Mit Sami Hyypiä und Sascha Lewandowski hat Bayer Leverkusen zwei Chefs. Und weil beide sich zurücknehmen, hat Bayer Leverkusen Erfolg.
Bild: Frei von Egozentrik und Allüren: Sami Hyypiä und Sascha Lewandowski

LEVERKUSEN taz | Traditionalisten unter den Fußballfans halten Bayer 04 Leverkusen für einen langweiligen Plastik-Klub. Daran stört sich die Werkself aber schon lange nicht mehr. Sie nutzt ihre ruhigen Leverkusener Laborbedingungen lieber, um auf dem Fußballplatz für ein besseres Image zu arbeiten, und zeigt schönen und progressiven Fußball, mit dem sie gerade in der Bundesliga bis auf Platz zwei vorgestoßen ist.

##############################

**Aufgabenstellung:**
1. Beantworte die folgenden Fragen zum Text über Bayer Leverkusen:
(a) Wer sind laut dem Text die beiden Chefs von Bayer Leverkusen?
(b) Wofür halten Traditionalisten unter den Fußballfans Bayer 04 Leverkusen?
(c) Bis auf welchen Platz ist die Werkself in der Bundesliga vorgestoßen?
2. Gib den Abschnitt aus dem Text über Bayer Leverkusen wortgetreu wieder, der mit „Bild: Frei von“ beginnt und bis einschließlich „zwei vorgestoßen ist.“ reicht.

**Daten:**
##############################

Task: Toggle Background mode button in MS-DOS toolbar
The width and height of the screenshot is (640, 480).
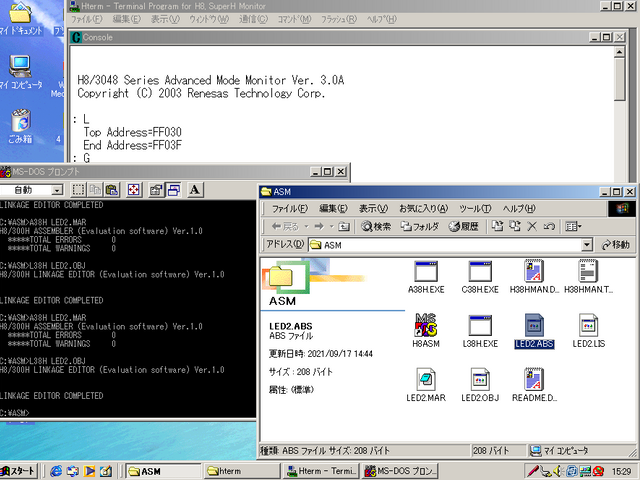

##############################

**Lösungen der Aufgaben:**
1.
(a) Sami Hyypiä und Sascha Lewandowski
(b) Für einen langweiligen Plastik-Klub
(c) Bis auf Platz zwei

2.
Bild: Frei von Egozentrik und Allüren: Sami Hyypiä und Sascha Lewandowski

LEVERKUSEN taz | Traditionalisten unter den Fußballfans halten Bayer 04 Leverkusen für einen langweiligen Plastik-Klub. Daran stört sich die Werkself aber schon lange nicht mehr. Sie nutzt ihre ruhigen Leverkusener Laborbedingungen lieber, um auf dem Fußballplatz für ein besseres Image zu arbeiten, und zeigt schönen und progressiven Fußball, mit dem sie gerade in der Bundesliga bis auf Platz zwei vorgestoßen ist.